Rachida, accompagnez-vous aussi des enfants en classe traditionnelle ?
Rachida – Oui, et c’est vrai que c’est différent. En classe traditionnelle, je reste assise auprès de l’élève en permanence, en général sur une chaise d’enfant comme les autres chaises de la classe. On peut placer l’enfant près d’une porte, pour pouvoir sortir facilement en cas de trop grande agitation ou de crise avérée. Il est parfois nécessaire d’aller faire un tour dehors et de marcher avec lui dans la cour de l’école, le temps qu’il se calme.
De quels aménagements avez-vous besoin pour que votre collaboration en classe soit fluide ?
Rachida – L’idée est de pouvoir accompagner l’enfant sans perturber le reste des élèves. Je parlais d’avoir une porte à proximité, mais avoir un coin lecture dans la classe suffisamment grand, c’est formidable également : cela permet de « sortir sans sortir », en quelque sorte. De changer de cadre sans aller trop loin, sans perdre le fil de la journée. Ce n’est pas toujours facile à installer quand la salle de classe est petite, mais si c’est possible, je le recommande vraiment.
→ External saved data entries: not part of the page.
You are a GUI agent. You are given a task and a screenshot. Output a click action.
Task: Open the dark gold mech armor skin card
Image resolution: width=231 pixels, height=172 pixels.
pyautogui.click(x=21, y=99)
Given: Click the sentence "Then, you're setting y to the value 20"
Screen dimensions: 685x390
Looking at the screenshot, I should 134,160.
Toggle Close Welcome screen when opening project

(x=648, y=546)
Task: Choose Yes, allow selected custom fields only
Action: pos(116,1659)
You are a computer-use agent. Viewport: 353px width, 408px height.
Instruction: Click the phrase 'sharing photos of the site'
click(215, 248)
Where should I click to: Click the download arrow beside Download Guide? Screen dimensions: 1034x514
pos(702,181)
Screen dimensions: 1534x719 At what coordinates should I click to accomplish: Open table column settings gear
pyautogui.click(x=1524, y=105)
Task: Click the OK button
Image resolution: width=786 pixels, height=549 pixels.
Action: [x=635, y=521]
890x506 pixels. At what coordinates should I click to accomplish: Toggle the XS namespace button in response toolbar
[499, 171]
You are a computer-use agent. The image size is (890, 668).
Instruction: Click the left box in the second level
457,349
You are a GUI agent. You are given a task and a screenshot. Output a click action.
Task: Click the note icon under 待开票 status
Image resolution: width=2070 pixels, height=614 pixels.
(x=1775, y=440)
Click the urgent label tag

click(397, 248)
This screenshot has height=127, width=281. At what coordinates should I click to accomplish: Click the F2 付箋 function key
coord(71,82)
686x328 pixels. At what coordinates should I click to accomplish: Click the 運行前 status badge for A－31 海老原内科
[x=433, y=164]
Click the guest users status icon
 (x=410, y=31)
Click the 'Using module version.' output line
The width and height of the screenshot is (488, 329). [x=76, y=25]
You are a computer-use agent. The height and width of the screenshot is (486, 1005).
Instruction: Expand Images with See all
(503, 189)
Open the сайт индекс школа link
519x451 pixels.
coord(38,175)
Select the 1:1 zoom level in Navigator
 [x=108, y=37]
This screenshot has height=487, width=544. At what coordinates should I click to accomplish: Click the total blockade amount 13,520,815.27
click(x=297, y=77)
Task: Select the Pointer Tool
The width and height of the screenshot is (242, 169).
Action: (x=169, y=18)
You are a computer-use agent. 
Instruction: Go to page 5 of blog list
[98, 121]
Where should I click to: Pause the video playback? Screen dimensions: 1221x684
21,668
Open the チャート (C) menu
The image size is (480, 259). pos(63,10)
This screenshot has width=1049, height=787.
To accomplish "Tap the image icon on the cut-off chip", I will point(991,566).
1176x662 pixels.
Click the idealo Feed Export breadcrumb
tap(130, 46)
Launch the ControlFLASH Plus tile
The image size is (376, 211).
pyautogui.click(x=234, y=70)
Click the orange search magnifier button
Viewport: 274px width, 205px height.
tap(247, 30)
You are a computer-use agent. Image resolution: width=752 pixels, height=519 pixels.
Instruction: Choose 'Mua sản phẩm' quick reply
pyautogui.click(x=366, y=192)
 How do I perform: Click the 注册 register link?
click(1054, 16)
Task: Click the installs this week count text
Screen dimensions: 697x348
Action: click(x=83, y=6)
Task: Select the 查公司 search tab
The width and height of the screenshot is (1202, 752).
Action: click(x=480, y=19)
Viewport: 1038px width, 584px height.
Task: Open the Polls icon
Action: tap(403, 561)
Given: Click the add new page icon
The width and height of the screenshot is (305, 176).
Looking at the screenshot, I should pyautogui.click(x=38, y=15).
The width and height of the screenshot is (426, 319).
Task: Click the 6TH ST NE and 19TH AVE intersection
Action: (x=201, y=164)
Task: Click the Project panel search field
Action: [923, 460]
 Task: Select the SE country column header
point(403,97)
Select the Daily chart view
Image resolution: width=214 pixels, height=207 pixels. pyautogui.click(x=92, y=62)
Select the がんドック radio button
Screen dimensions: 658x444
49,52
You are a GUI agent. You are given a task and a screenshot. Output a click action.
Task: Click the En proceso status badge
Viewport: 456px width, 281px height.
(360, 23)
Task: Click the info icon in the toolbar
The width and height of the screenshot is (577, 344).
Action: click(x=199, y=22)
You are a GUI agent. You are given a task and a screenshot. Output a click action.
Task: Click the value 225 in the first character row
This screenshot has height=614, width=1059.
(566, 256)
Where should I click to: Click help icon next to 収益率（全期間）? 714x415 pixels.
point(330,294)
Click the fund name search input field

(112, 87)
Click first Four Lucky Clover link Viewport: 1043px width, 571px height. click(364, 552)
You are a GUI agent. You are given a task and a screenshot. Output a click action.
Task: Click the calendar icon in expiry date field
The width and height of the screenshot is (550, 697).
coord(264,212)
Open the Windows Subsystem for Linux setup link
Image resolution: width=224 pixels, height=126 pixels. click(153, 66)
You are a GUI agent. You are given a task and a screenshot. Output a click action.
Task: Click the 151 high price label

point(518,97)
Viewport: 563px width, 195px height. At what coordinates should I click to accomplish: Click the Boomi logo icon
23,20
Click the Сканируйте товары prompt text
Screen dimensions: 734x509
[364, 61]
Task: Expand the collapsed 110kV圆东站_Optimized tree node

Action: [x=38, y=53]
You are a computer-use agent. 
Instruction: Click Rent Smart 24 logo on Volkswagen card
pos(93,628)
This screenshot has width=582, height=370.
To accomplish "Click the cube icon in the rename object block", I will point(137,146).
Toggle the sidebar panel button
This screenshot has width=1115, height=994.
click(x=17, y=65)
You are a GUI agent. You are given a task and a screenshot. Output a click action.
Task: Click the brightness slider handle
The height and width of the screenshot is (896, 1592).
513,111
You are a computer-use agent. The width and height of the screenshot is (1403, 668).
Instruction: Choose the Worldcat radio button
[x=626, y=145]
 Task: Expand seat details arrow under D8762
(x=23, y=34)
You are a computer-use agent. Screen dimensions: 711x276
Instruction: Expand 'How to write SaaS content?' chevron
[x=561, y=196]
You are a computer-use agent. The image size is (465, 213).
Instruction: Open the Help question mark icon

Audrey - Une année, nous avions installé un système de « jauge » à l’attention d’un enfant autiste Asperger, pour qu’il puisse indiquer son niveau d’énergie au fil de la journée. Il indiquait combien d’énergie il lui restait au fur et à mesure des événements quotidiens. C’était un dispositif ludique (on symbolisait l’énergie par un certain nombre de cuillères disponibles). C’était très important, sachant que par exemple, dire bonjour et discuter avec quelqu’un alors que ce n’était pas prévu, représentait pour lui un effort considérable. Je dirais aussi qu’avoir sous la main du matériel qui permet à l’enfant de se sentir « protégé », sans se sentir « enfermé », c’est très bien aussi. Par exemple, les casques anti-bruit sont très efficaces pour aider ces élèves à se recentrer.
Rachida – Finalement, tout matériel éducatif facile à déplacer est le bienvenu. Par exemple, un paravent que l’on mobilise à la demande permettra à l’enfant de s’isoler dans sa « bulle » et de retrouver son calme, tout en restant intégré dans l’espace de la classe. Il y a aussi les tableaux blancs, ou les grandes ardoises type Velleda, que je pose près de l’enfant pour qu’il s’exerce à recopier ses devoirs. Recopier depuis sa place à partir du tableau principal de la classe peut parfois être trop difficile quand le tableau est trop loin : l’enfant peut se sentir « perdu dans l’espace » en quelque sorte.
La possibilité de « bouger » semble être prépondérante pour le bon fonctionnement de votre binôme...
Audrey - Oui, et aussi le fait de tout simplement prévoir du matériel pour accueillir l’AESH dans les meilleures conditions... Par exemple, quand Rachida est arrivée, on n’avait pas pensé à installer un deuxième porte-manteau adulte ! Dans notre classe nous avons un tabouret, mais ce n’est pas toujours le cas : on pourrait aussi prévoir une assise spécialement réservée à l’AESH, et du mobilier où elle puisse ranger des affaires de travail. Ce sont des détails qui ont leur importance pour une collaboration harmonieuse.